While car buffers haven’t been studied as a therapeutic intervention, there also isn’t much that points to danger.

“I haven’t seen any case studies that have actually documented someone being injured because they were using a car buffer, so I’m not sure there’s actually danger,” Diaz said. “I don’t see that it would cause any harm as long as they’re using it on themselves in a seated, comfortable position, assuming they’re not injured”

Nevertheless, Diaz and other physical therapists recommend using one of the tools that are specifically intended for localized vibration therapy like the TheraGun, a vibrating foam roll or a vibrating massage ball.

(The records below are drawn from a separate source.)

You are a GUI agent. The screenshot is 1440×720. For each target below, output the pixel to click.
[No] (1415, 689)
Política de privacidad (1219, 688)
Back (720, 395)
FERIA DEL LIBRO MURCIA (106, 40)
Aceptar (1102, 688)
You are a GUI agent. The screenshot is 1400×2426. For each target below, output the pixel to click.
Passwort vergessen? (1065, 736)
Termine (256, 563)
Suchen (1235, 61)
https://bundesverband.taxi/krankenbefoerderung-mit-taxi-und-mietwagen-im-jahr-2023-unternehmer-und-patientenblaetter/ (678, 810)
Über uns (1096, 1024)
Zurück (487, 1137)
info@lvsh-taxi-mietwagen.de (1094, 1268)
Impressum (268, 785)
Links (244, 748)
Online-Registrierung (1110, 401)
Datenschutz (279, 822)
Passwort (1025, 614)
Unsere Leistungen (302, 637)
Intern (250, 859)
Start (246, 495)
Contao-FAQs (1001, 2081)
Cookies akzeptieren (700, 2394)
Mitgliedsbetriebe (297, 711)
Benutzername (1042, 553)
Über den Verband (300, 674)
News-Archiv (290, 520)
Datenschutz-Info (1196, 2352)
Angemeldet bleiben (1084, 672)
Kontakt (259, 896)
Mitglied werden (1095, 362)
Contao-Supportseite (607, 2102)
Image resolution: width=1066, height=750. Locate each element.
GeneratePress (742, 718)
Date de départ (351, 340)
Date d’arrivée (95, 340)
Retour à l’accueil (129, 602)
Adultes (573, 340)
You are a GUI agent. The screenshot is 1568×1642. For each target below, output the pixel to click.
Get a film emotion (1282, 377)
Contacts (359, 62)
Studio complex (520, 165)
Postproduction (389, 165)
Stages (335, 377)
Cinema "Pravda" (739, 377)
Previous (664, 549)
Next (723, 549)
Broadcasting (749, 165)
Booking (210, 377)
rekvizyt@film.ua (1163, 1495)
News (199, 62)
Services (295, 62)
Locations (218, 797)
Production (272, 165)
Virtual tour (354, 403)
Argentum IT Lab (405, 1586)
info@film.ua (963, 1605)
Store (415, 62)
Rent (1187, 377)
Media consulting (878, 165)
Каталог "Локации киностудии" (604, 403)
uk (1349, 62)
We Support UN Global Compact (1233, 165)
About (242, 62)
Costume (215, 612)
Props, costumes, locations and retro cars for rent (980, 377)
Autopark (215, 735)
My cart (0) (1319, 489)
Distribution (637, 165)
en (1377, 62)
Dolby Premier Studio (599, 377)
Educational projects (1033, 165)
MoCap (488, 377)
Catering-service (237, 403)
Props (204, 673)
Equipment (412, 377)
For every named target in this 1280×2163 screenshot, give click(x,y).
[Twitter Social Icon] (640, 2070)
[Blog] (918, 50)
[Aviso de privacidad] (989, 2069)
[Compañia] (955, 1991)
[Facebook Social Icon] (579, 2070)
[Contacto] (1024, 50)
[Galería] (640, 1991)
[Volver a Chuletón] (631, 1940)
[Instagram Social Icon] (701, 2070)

But that poses a challenge for non-professional athletes who turned to the car buffer as a low-cost alternative. Waxman discovered the buffer while he was searching for a localized massager. He came across a powerful, stainless steel device that would have set him back nearly $500.

Then he took a trip to Home Depot.

“I thought a car buffer is going to probably do the same thing. It was $20. I said, well, it’s worth a shot,” Waxman said. “I certainly didn’t invent this, I just happened to come upon it.”

Weightlifting coach Sam Chang uses the car buffer on his leg at Waxman's Gym in Lawndale in October 2017.
Weightlifting coach Sam Chang uses the car buffer on his leg at Waxman's Gym in Lawndale in October 2017.
Riley Beggin/KPCC

The TheraGun currently sells for nearly $600, the leading vibrating foam roll costs around $200 and a vibrating massage ball can fetch around $150. In comparison, most car buffers range from $30-$50.

Diaz said it’s athletes’ prerogative to make their own financial decisions, but cautions against cutting corners on localized vibration.

“If you’re looking at everything they’re spending money on, they’re usually also paying for a high-priced gym membership,” Diaz said. “What’s the priority here?”

Waxman, and most other athletes touting the car buffer online, prefer a different tactic: Give it a shot to determine whether it’s a good fit.

“It’s relatively inert as far as hurting somebody,” Waxman said. “The only way to know if it’s for you is to try it. If you don’t like it, don’t use it.”

So should you give it a shot? It’s up to you. But you’re not going to get a doctor’s stamp of approval... for now.